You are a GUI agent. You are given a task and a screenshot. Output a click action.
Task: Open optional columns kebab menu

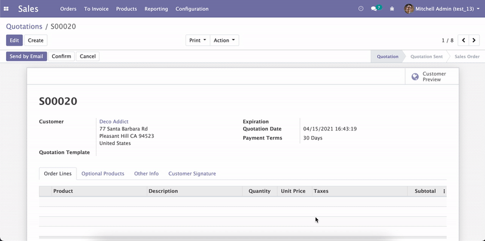tap(444, 191)
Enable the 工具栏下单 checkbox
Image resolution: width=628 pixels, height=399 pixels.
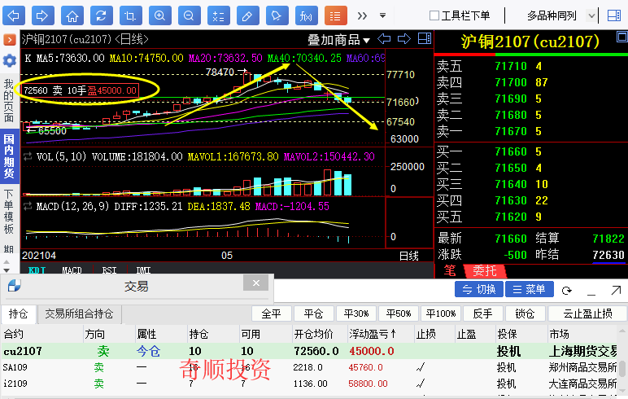(434, 15)
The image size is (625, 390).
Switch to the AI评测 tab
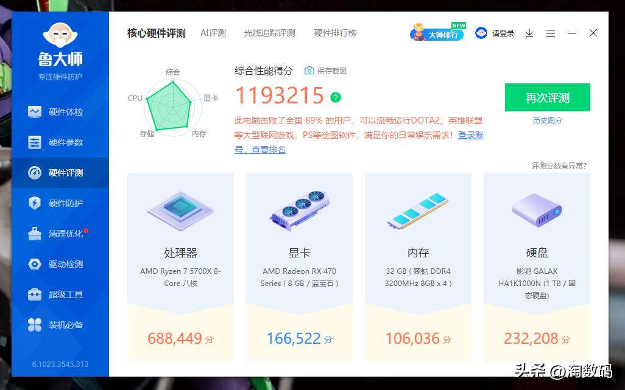[x=213, y=33]
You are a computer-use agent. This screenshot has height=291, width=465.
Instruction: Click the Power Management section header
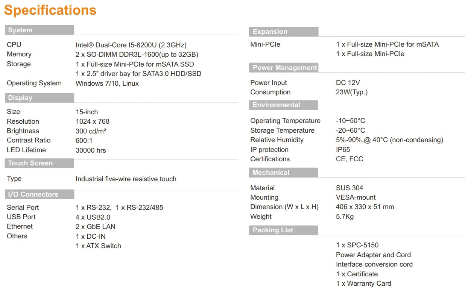(x=285, y=68)
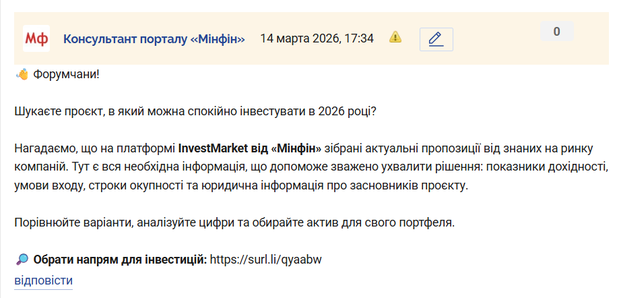Click the post timestamp 14 марта 2026, 17:34
Image resolution: width=617 pixels, height=298 pixels.
tap(317, 38)
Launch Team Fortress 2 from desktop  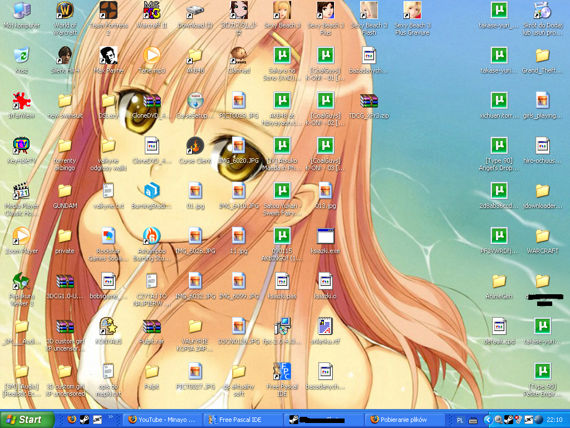[x=109, y=11]
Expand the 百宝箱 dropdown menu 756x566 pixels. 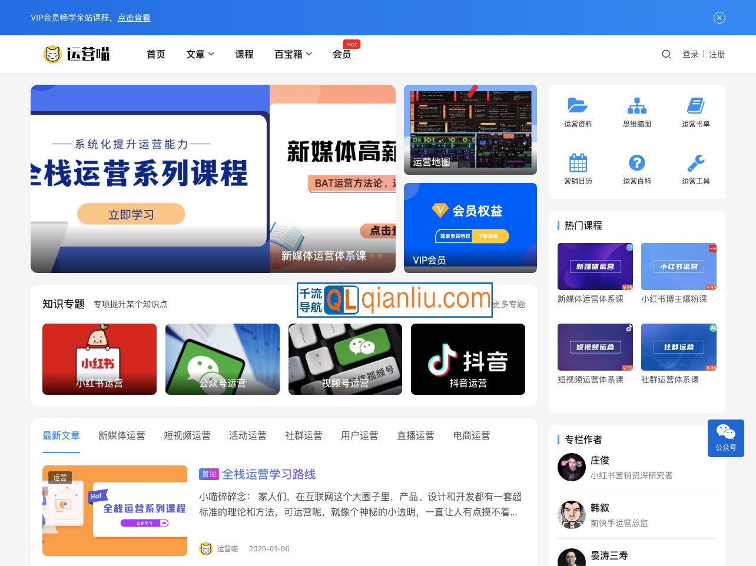click(293, 54)
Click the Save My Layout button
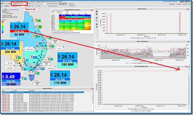193x115 pixels. 53,4
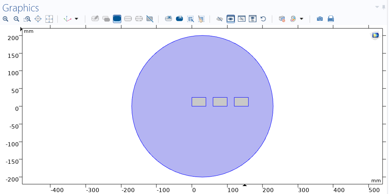
Task: Click the Print button icon
Action: (331, 19)
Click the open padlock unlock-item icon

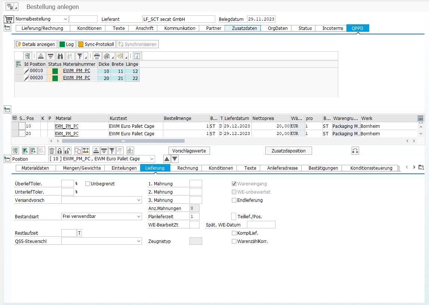[x=67, y=151]
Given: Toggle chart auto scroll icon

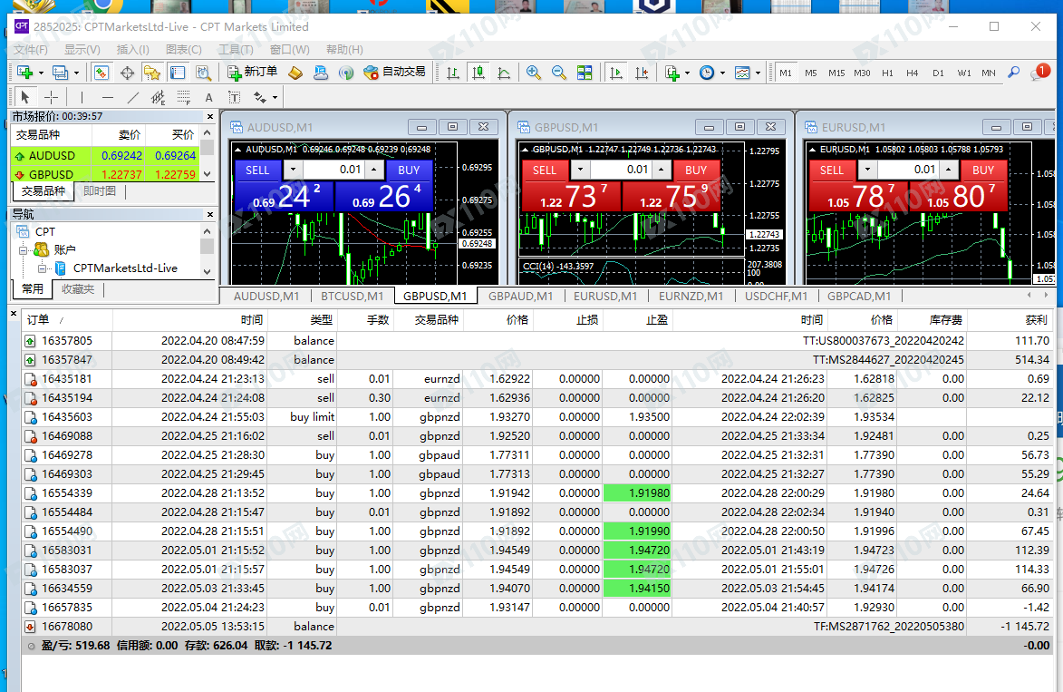Looking at the screenshot, I should [x=616, y=73].
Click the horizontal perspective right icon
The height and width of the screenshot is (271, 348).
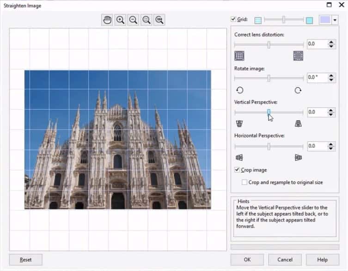(x=298, y=158)
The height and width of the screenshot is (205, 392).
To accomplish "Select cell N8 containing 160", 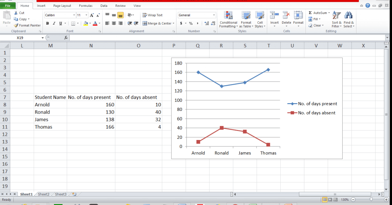I will point(91,105).
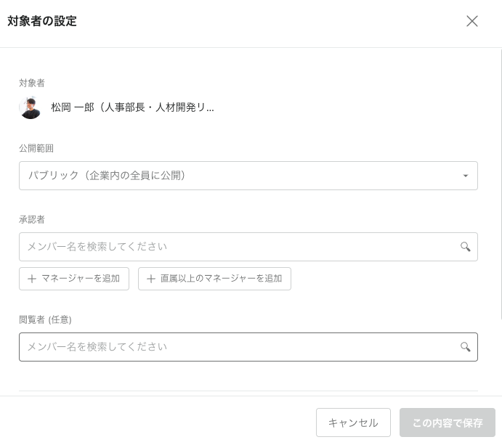The image size is (502, 445).
Task: Click the magnifier icon in the 閲覧者 field
Action: (x=465, y=347)
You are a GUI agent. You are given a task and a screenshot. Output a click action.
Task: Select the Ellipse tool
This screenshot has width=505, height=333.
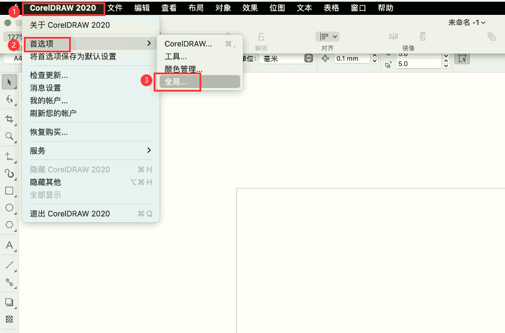[9, 208]
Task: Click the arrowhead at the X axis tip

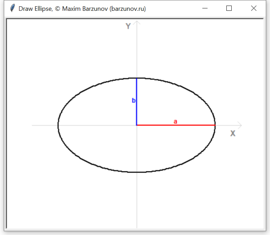Action: pos(241,125)
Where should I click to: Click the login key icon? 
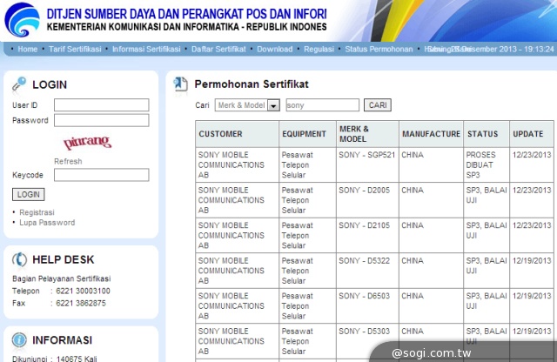[x=19, y=84]
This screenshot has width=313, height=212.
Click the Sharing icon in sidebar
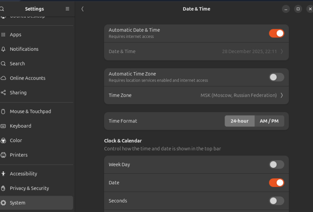tap(4, 93)
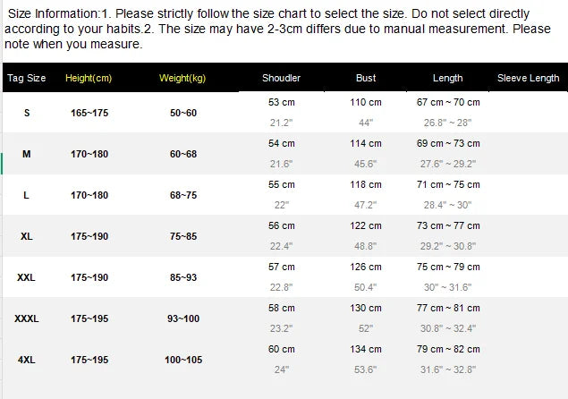This screenshot has height=399, width=568.
Task: Select the L size row label
Action: coord(27,195)
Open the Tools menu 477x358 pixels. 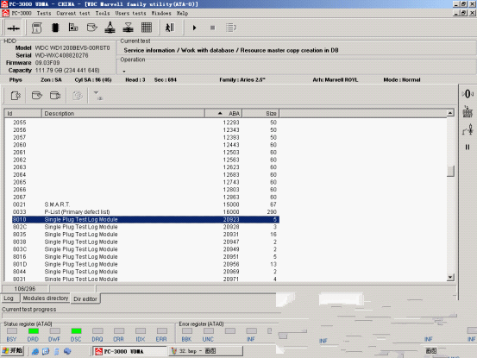(x=103, y=14)
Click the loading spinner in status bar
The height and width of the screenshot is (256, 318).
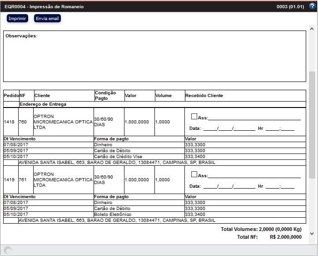point(8,250)
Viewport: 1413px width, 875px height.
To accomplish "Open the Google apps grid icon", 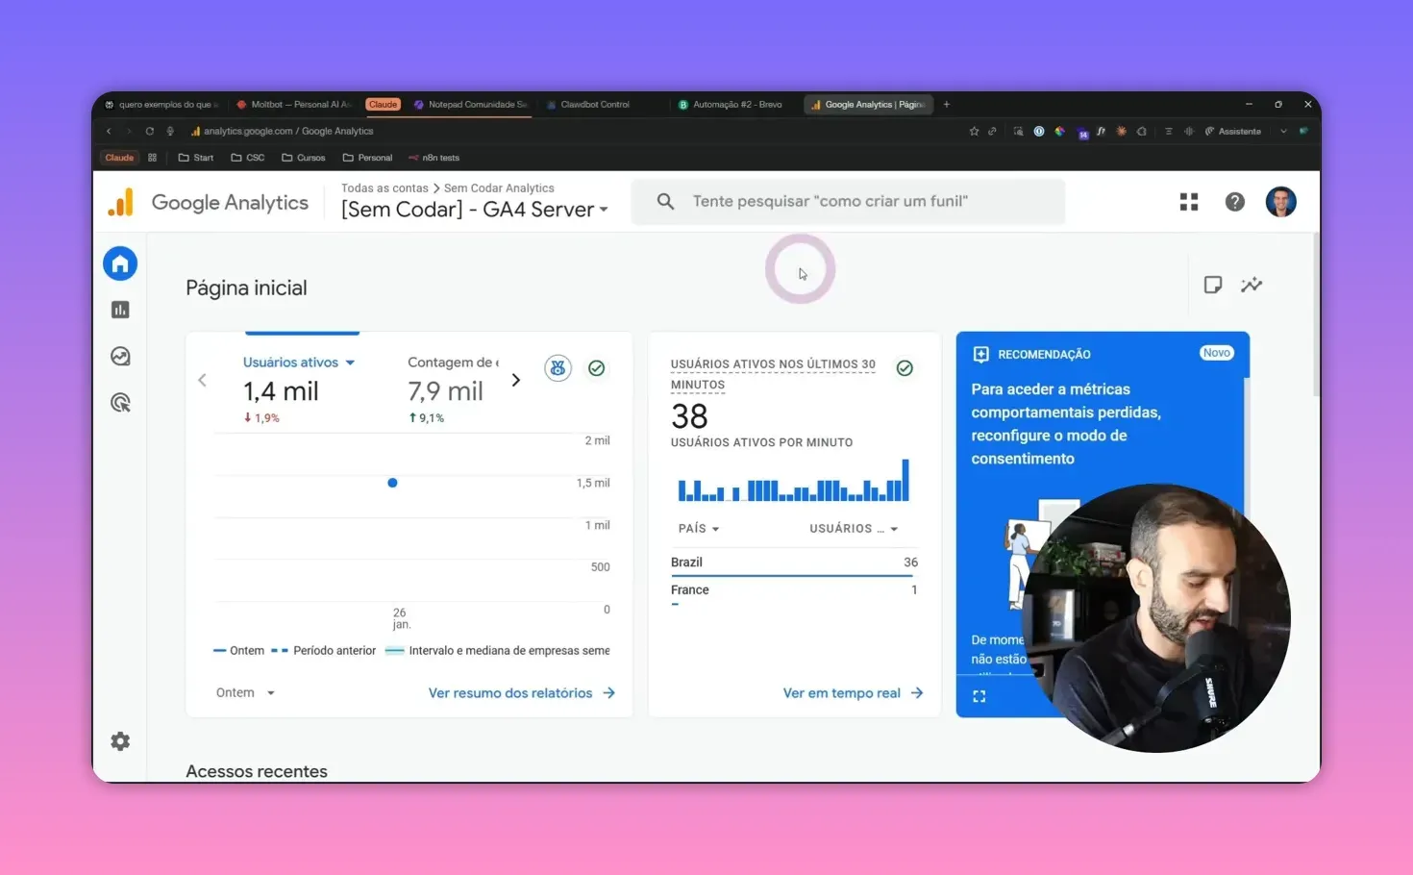I will (x=1189, y=202).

··········

Required action → Output exactly the span of lines from the top of the listing through the line holding "You are a computer-use", and leave every picture out.

Response area →
You are a GUI agent. You are given a task and a screenshot. Output a click action.
Task: Open optional columns kebab menu

tap(444, 191)
Enable the 工具栏下单 checkbox
Image resolution: width=628 pixels, height=399 pixels.
(434, 15)
The image size is (625, 390).
Switch to the AI评测 tab
[x=213, y=33]
You are a computer-use agent. This screenshot has height=291, width=465.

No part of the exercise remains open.